-- EXERCISE PROMPT --
Look through the entries below and show every line containing the word "each".

▬▬▬▬▬▬

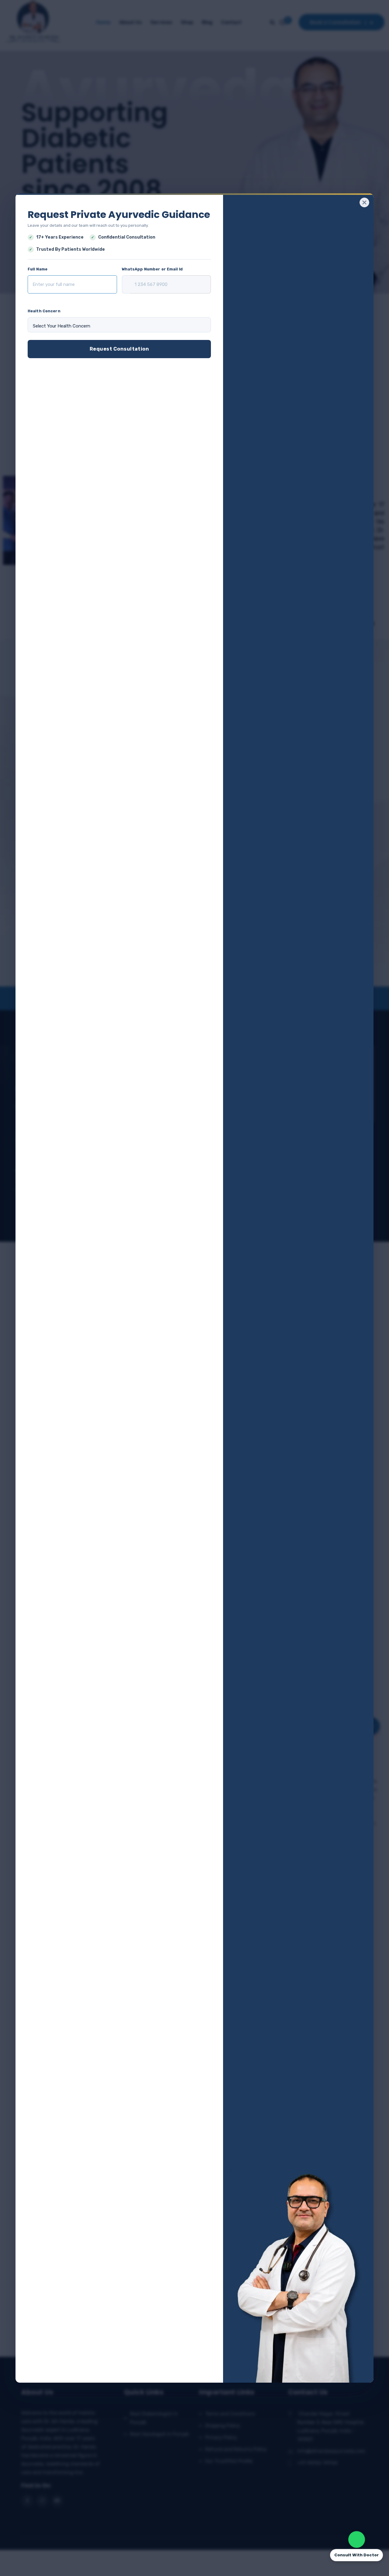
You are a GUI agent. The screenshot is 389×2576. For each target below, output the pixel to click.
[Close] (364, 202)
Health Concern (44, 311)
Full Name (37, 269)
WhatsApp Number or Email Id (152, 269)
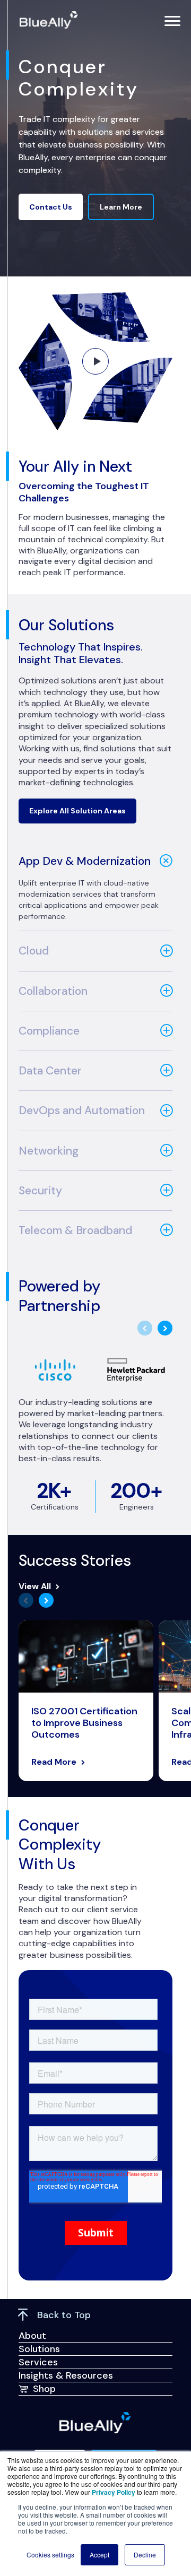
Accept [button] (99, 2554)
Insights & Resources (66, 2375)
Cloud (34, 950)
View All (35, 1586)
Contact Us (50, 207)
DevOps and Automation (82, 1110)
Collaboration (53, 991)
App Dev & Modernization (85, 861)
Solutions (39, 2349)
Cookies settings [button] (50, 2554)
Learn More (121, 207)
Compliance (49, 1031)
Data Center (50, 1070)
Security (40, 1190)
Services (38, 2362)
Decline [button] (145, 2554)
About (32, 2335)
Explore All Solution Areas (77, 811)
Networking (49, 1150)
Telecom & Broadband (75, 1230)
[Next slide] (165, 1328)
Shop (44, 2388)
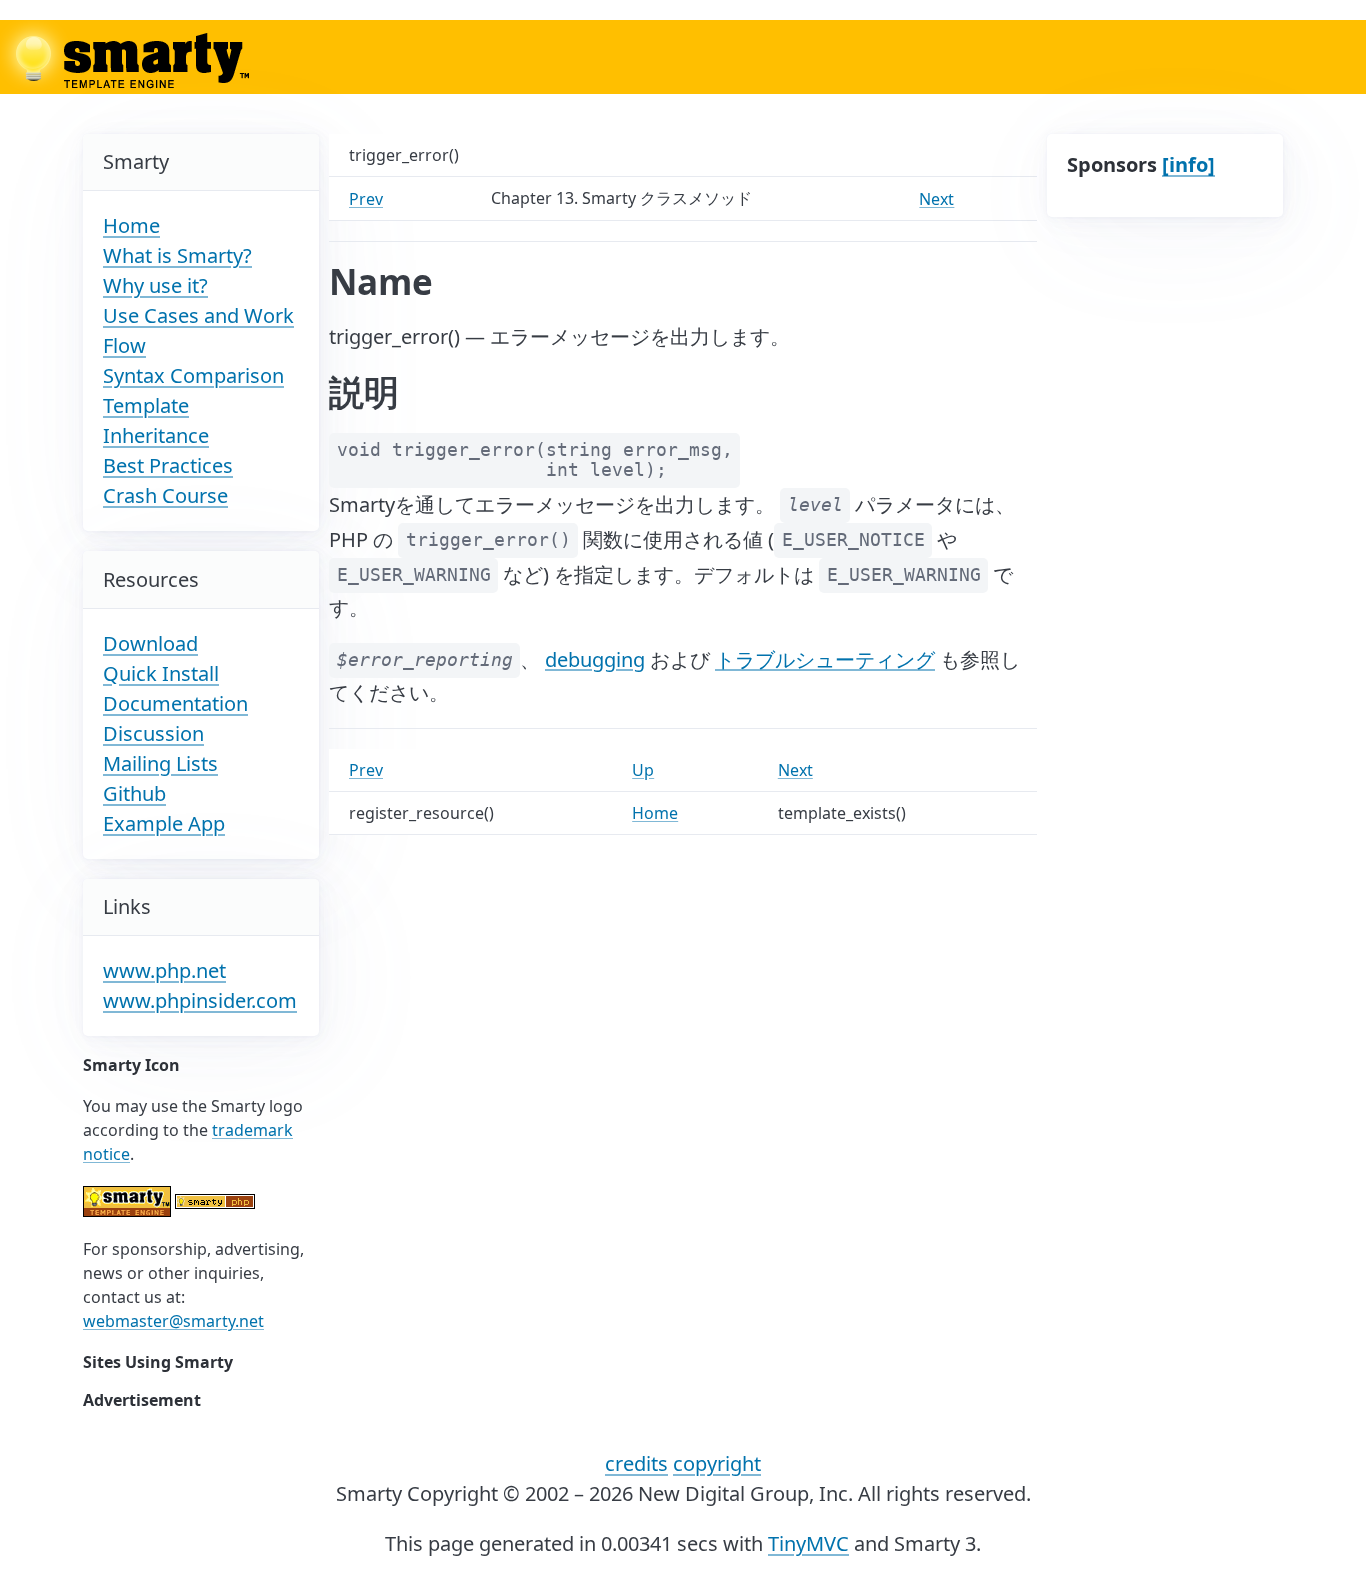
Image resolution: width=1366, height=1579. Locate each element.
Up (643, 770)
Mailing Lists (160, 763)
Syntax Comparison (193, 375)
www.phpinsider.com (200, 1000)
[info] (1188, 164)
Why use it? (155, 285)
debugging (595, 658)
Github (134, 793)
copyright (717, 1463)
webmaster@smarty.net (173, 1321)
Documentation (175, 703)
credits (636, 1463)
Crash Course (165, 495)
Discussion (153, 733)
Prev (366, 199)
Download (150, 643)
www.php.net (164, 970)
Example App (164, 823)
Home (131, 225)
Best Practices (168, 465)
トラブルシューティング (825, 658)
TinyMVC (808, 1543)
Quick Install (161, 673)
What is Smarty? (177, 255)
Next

▬▬▬▬▬▬

-- ANSWER TO THE EXERCISE --
You are a GUI agent. The screenshot is 389×2576. For each target below, output the pixel to click.
Image resolution: width=1366, height=1579. Locate each element.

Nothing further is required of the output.